Nancy 9 is built around a Mediterranean and South American theme that incorporates pop styles with elements of dance-pop and pop rock. The title track "Hassa Beek" relies on Latin guitar and beat, composed by Egyptian musician Khaled Ezz, whom Ajram collaborates with for the first time. The following track "Helm El Banat" is a folk-pop song, which contains anthemic chorus and Lebanese dabka rhythm. "Khamsa Farfasha" reminds of Ajram's Egyptian pop hits "Ah W Noss" and "Ya Tabtab", just as "Keefak Bel Hob" does.

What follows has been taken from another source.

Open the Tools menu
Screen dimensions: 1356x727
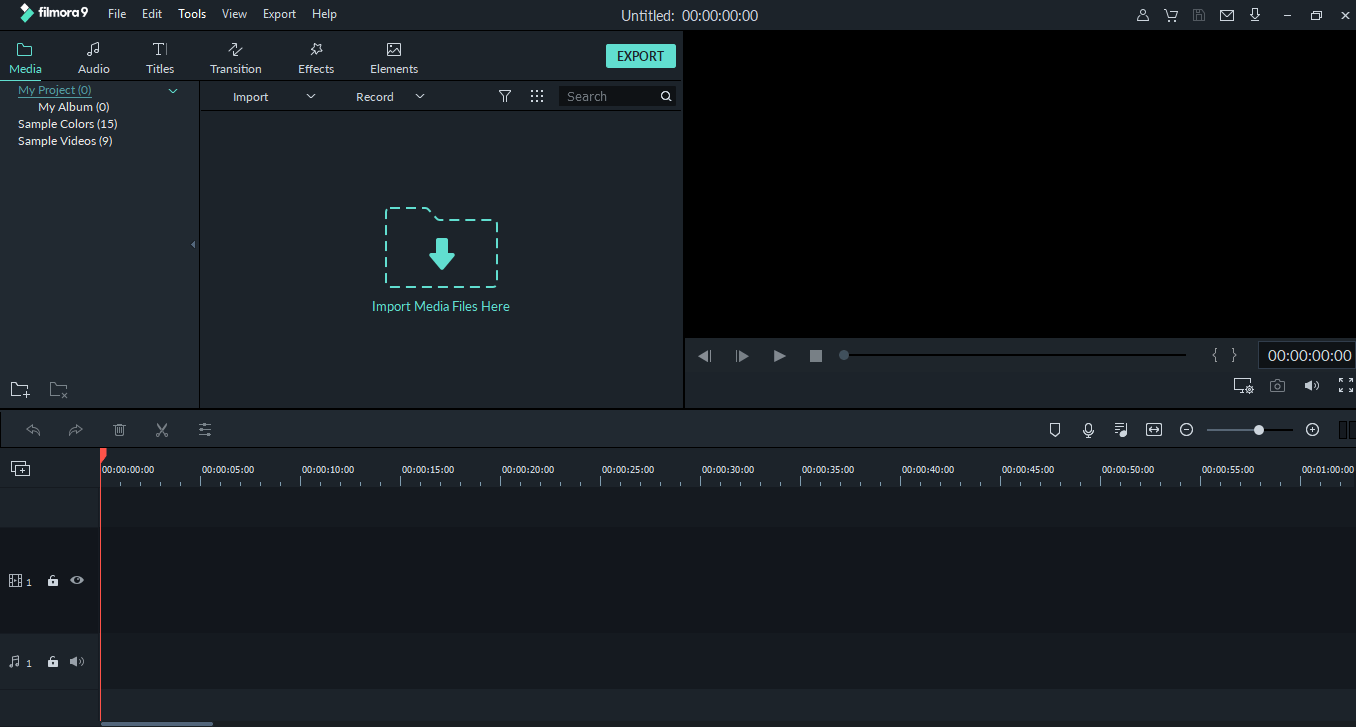point(191,13)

One of the rhythmic songs in the album, "Albi Biyes'al Einy", is full of violins in a disco way, characterized by its western dance style. "Kharab Byoot" returns Ajram to the Khaleeji folk sound she presented in "La Teloum", which was released in Ah W Noss album. "El Hob Zay El Watar", a romantic sensual style mixed with a Tarab spirit, composed by Egyptian well-known musician Walid Saad, whom Ajram constantly works with. "W Maak" is a house-disco track, in which Ajram presents a completely new genre of the Middle Eastern music.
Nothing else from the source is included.